#### [TASK GOAL]
Copy the lines below word for word, leaving out the pictures.

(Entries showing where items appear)
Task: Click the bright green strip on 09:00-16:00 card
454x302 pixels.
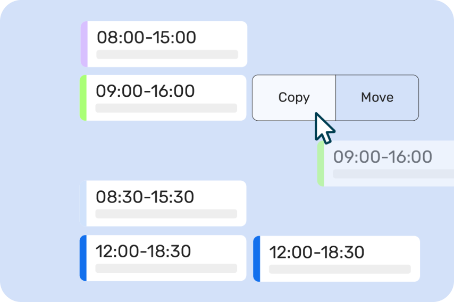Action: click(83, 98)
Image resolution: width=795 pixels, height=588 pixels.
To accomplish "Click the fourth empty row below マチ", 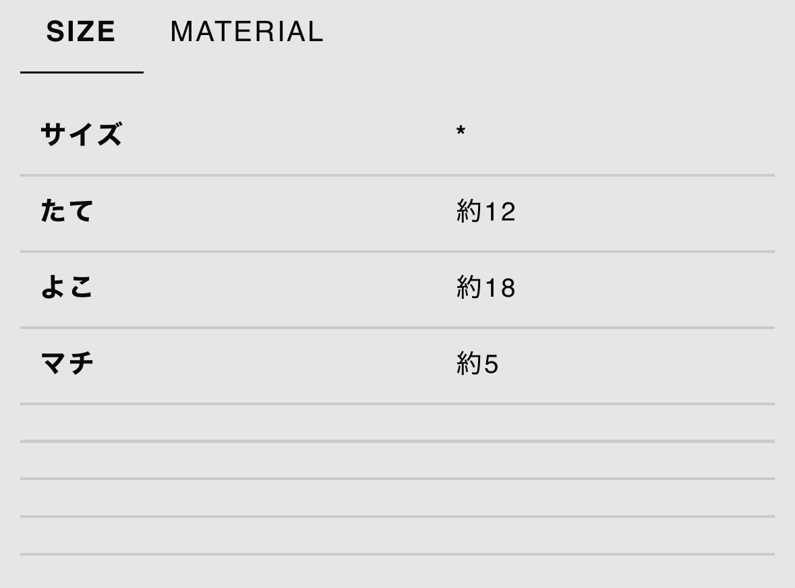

#### [WRITTEN SOLUTION]
Task: Click the bright green strip on 09:00-16:00 card
454x302 pixels.
Action: click(83, 98)
Image resolution: width=795 pixels, height=588 pixels.
To accomplish "Click the fourth empty row below マチ", 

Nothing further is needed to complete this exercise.